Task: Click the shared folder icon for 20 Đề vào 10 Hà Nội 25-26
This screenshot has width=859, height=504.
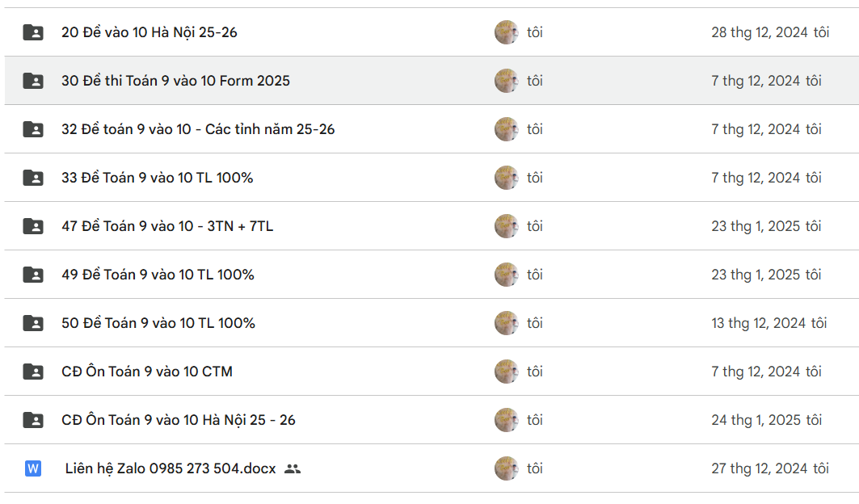Action: pyautogui.click(x=33, y=32)
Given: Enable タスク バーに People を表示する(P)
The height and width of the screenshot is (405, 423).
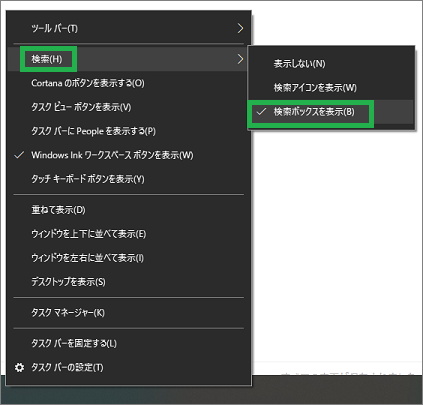Looking at the screenshot, I should (129, 131).
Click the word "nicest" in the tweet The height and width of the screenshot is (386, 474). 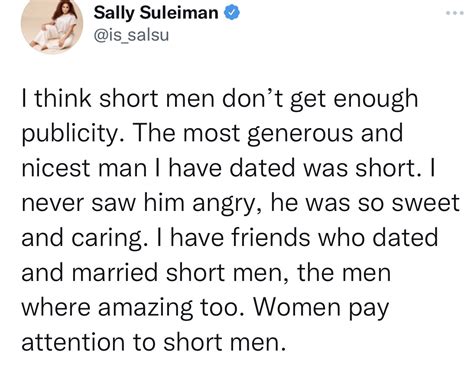(56, 168)
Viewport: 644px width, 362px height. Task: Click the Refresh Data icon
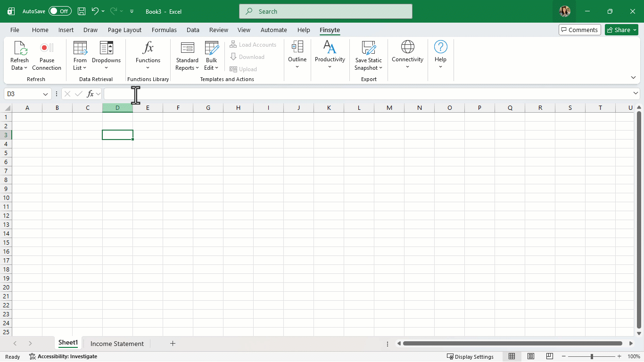(19, 48)
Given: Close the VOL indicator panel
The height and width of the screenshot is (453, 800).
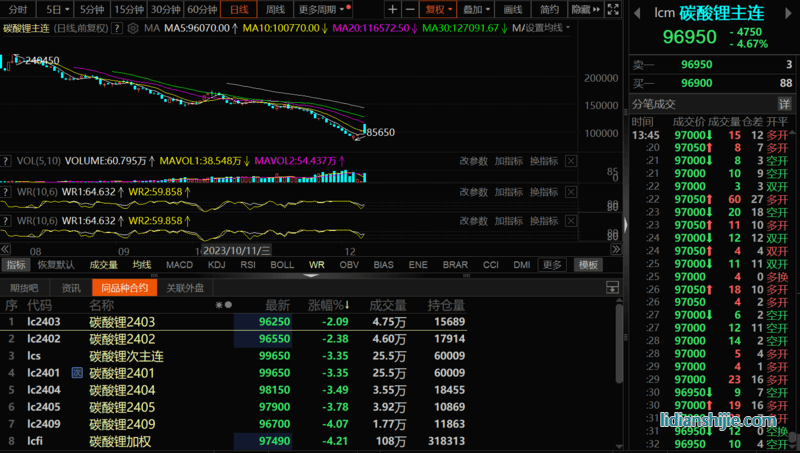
-*-*-
Your objective ::
Pull every line containing the word "Given" out of the listing.

Response below ::
Given: Enable タスク バーに People を表示する(P)
Given: Close the VOL indicator panel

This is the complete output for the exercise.